La crianza de sus hijos mata a los pulpos

En los cuidados extremos por sus pequeños, la madre pulpo se olvida hasta de alimentarse y muere

hembra pulpo
La hembra de los pulpos protege a su progenie sacrificando su propia vida |

Redacción Central |

Una de las criaturas más interesantes de la fauna marina son los pulpos, que además de captar la atención de quienes los observan por su curiosa figura, también protagonizan una conducta materna que la lleva a su desaparición, por lo que sus crías deben enfrentar solas los peligros del entorno.

Este molusco cefalópodo posee 8 tentáculos provistos de dos filas de ventosas, puede alcanzar hasta 10 metros de largo y se mueve en el medio acuático, empleando una especie de receptores de agua como si fuera un motor que lo impulsa.

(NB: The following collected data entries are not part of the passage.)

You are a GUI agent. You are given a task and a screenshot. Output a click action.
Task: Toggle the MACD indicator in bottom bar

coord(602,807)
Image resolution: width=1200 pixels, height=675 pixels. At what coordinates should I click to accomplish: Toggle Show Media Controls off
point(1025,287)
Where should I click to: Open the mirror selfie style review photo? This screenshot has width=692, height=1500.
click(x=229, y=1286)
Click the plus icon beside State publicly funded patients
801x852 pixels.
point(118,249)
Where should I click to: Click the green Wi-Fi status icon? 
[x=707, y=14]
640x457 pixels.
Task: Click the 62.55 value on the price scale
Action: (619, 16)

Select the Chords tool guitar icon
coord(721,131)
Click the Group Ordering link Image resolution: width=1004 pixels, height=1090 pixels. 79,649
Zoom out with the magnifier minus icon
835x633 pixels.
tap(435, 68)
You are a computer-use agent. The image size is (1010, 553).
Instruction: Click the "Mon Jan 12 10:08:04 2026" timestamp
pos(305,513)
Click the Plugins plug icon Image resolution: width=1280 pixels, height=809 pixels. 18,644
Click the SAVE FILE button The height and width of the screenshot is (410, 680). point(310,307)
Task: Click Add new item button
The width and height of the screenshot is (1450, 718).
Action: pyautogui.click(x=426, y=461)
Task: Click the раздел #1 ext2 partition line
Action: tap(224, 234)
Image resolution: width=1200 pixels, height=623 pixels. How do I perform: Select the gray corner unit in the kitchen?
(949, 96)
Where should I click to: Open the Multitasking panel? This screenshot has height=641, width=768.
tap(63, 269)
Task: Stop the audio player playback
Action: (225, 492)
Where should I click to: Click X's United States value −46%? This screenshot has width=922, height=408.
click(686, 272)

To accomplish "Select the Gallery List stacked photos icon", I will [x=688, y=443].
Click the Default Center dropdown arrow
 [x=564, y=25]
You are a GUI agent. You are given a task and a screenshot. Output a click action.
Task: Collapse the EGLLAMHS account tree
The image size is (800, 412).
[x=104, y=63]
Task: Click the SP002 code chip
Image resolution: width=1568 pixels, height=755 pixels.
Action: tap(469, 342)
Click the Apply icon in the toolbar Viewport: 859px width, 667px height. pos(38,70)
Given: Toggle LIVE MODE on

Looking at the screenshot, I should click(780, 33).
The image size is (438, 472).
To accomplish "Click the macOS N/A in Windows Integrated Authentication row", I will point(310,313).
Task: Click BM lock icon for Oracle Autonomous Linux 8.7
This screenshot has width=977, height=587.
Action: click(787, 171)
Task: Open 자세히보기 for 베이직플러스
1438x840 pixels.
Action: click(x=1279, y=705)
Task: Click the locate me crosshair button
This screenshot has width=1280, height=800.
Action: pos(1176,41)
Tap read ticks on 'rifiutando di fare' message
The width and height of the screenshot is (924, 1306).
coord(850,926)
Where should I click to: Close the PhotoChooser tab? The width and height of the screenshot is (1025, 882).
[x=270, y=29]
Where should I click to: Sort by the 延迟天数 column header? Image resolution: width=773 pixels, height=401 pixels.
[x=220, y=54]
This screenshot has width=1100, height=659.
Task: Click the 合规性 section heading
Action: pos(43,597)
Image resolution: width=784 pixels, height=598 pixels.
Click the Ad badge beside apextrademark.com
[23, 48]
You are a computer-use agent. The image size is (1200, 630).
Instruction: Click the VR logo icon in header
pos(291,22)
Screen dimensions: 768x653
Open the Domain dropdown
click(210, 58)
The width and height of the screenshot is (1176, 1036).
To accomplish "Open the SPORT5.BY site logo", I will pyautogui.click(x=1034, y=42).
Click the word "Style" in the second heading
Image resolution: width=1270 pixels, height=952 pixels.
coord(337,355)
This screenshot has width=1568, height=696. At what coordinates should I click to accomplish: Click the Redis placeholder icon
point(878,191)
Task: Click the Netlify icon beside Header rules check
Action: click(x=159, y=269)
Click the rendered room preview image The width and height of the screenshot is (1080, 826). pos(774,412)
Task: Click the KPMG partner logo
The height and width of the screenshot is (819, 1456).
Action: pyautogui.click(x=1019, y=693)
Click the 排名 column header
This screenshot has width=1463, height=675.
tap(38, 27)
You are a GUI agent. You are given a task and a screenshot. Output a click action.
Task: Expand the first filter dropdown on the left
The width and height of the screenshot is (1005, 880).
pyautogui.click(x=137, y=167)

La reproducción se inicia luego que el macho fecunda los huevos en el manto de la hembra, ella busca una pequeña cueva donde coloca una serie completa de  estos en una pequeña tira de gelatina, fijándola por uno de sus extremos al techo de la cueva.

Estas agrupaciones verticales que se asemejan a pequeñas ristras de ajo pueden contener hasta 1 000 huevos de 6 milímetros de longitud. La madre pulpo cumplirá sola la vigilancia sobre su descendencia, alejando a los predadores que quieran alimentarse de ella.

Al mismo tiempo que con sus tentáculos armados de poderosas ventosas pulirá la superficie exterior de la envoltura de los huevos, conservándolos limpios de suciedad y vegetación.

Además, usa los sifones de agua que le sirven para impulsarse, como una especie de manguera con la que lanza pequeños chorros entre las hileras de huevos, expulsando toda minúscula partícula de suciedad que pudiera contaminarlos.

La dedicación de la madre pulpo es tan absoluta que durante esos tres meses no abandona ni por un segundo la cueva, ni siquiera para alimentase, incluso si el alimento estuviera al alcance de sus tentáculos ella no le presta atención y continúa la limpieza.

Concluido el tiempo, los pequeños pulpos nacerán, pero su madre, agotada por tantos cuidados morirá, y los pequeños pulpos quedarán abandonados a su suerte, en un medio donde el tamaño y la habilidad deciden la vida o muerte de sus habitantes.

Según especialistas, en pocas semanas los pulpos aumentan de peso y como han heredado la astucia e inteligencia de sus padres luchan por sobrevivir, aunque sólo unos pocos ejemplares llegan a adultos para repetir este peculiar ciclo de reproducción.